(Collected data entries)
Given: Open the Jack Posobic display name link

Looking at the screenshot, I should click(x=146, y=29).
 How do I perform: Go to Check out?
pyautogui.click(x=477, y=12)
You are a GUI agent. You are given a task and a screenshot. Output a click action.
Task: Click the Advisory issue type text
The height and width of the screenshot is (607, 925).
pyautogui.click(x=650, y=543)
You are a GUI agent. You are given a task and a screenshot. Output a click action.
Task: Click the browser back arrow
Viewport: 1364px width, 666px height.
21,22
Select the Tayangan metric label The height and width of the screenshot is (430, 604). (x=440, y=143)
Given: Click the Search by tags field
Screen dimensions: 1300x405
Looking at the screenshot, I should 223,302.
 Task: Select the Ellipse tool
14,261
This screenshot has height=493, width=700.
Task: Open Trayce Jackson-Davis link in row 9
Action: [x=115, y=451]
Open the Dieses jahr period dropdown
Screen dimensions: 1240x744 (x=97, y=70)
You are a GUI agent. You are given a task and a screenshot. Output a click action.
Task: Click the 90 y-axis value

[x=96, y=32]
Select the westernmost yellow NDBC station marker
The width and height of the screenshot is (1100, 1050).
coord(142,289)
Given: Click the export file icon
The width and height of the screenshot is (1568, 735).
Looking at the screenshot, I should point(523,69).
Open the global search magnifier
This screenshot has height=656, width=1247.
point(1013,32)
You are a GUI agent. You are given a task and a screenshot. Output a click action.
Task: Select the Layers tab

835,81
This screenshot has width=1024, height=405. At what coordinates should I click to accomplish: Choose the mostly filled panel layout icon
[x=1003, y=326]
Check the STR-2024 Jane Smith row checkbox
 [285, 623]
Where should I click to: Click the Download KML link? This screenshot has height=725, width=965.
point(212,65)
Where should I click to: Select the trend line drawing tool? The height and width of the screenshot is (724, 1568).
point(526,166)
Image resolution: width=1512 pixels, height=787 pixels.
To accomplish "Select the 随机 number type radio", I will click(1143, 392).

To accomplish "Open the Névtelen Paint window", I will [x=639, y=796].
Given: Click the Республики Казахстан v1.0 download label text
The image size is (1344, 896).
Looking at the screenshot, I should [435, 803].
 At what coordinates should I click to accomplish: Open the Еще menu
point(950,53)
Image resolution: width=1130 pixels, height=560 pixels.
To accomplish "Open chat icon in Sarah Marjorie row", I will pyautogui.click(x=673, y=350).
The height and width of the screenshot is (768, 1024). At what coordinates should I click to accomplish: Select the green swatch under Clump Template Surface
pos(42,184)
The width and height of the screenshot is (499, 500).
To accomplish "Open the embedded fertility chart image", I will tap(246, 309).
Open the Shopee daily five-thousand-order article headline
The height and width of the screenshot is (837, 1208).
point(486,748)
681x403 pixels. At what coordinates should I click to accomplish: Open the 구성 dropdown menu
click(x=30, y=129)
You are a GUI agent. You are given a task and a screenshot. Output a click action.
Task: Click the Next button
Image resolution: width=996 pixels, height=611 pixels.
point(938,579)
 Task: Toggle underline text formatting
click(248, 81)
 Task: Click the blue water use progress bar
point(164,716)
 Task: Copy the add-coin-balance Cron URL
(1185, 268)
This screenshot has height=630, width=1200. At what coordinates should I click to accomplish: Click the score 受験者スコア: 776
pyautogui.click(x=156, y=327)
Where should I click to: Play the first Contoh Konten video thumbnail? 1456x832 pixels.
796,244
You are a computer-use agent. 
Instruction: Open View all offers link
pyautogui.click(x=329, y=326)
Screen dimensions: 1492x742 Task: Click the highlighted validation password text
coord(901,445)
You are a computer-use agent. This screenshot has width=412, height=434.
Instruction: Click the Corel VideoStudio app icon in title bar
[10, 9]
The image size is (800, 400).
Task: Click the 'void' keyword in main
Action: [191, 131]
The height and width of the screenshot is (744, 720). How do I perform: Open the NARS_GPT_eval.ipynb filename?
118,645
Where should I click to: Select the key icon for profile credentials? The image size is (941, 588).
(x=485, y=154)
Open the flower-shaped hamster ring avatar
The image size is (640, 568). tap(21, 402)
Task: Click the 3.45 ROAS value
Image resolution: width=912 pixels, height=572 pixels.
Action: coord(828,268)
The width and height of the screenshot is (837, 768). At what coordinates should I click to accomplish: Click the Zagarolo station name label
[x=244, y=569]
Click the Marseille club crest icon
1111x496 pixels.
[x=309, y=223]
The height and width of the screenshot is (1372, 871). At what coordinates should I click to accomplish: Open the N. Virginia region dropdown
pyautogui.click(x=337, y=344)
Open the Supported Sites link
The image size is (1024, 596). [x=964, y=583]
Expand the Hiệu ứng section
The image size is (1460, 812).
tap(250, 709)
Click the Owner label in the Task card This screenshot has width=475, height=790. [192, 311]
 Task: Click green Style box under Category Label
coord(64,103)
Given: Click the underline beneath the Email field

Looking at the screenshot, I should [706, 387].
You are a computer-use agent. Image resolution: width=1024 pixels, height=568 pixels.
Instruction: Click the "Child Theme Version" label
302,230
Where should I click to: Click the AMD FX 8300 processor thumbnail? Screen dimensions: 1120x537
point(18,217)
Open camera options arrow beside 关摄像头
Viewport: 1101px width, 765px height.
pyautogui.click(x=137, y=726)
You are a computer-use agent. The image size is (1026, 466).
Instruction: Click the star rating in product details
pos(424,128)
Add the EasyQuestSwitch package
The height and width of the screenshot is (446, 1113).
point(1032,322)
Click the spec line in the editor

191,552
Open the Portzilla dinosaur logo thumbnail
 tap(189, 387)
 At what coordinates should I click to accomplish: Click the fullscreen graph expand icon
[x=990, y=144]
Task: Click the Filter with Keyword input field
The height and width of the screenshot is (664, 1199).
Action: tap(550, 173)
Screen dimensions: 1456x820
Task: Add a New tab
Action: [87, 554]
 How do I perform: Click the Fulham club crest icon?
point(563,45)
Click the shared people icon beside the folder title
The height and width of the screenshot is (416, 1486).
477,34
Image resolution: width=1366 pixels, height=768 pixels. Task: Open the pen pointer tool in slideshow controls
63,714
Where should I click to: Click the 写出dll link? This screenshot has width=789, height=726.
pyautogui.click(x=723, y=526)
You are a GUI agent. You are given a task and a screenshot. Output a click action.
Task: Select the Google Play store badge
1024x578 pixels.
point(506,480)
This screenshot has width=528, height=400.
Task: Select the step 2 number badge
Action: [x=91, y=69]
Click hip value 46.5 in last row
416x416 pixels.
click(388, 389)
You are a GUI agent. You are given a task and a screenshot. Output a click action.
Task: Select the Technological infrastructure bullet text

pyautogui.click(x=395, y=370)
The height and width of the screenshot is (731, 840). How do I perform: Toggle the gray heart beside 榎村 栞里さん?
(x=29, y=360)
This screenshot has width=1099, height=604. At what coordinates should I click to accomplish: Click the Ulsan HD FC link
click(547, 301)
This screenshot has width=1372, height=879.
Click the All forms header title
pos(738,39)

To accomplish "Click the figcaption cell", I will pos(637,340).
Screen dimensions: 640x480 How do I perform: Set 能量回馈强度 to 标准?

→ Activity:
Once you reach the line with "681x403 pixels. At" in the data above, copy it and every line after it exactly, up to and including the line with "You are a computer-use agent. This".

→ The answer:
681x403 pixels. At what coordinates should I click to accomplish: Open the 구성 dropdown menu
click(x=30, y=129)
You are a GUI agent. You are given a task and a screenshot. Output a click action.
Task: Click the Next button
Image resolution: width=996 pixels, height=611 pixels.
point(938,579)
 Task: Toggle underline text formatting
click(248, 81)
 Task: Click the blue water use progress bar
point(164,716)
 Task: Copy the add-coin-balance Cron URL
(1185, 268)
This screenshot has height=630, width=1200. At what coordinates should I click to accomplish: Click the score 受験者スコア: 776
pyautogui.click(x=156, y=327)
Where should I click to: Play the first Contoh Konten video thumbnail? 1456x832 pixels.
796,244
You are a computer-use agent. 
Instruction: Open View all offers link
pyautogui.click(x=329, y=326)
Screen dimensions: 1492x742 Task: Click the highlighted validation password text
coord(901,445)
You are a computer-use agent. This screenshot has width=412, height=434.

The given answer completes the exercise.